Each line from the one containing "Terms of Use (115, 2523)" through the final line of the records is to be repeated exactly, with no additions.

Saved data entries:
########

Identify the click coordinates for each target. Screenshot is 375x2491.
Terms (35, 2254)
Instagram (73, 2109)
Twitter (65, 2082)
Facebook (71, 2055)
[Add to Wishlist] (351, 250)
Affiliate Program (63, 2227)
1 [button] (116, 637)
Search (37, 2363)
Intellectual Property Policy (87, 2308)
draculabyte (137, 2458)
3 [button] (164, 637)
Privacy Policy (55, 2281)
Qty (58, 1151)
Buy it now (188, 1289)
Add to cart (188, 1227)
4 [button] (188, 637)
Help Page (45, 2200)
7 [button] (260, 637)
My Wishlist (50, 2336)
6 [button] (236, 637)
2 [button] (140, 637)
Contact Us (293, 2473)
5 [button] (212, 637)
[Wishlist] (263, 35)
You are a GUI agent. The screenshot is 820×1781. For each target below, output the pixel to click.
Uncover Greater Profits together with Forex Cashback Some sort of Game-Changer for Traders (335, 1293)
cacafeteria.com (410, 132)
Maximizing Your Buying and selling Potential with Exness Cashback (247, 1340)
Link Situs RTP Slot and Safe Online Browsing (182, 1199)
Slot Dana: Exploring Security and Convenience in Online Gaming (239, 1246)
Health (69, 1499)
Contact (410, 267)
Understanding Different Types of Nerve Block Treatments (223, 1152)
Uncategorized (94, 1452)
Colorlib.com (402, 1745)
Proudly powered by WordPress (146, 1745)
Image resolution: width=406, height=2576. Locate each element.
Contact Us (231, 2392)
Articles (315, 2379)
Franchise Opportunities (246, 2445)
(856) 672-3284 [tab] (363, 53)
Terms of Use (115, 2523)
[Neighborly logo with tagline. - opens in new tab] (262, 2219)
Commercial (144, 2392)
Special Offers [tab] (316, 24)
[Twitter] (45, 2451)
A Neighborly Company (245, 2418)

########

■ REPLY TO THE TASK:
Terms of Use (115, 2523)
[Neighborly logo with tagline. - opens in new tab] (262, 2219)
Commercial (144, 2392)
Special Offers [tab] (316, 24)
[Twitter] (45, 2451)
A Neighborly Company (245, 2418)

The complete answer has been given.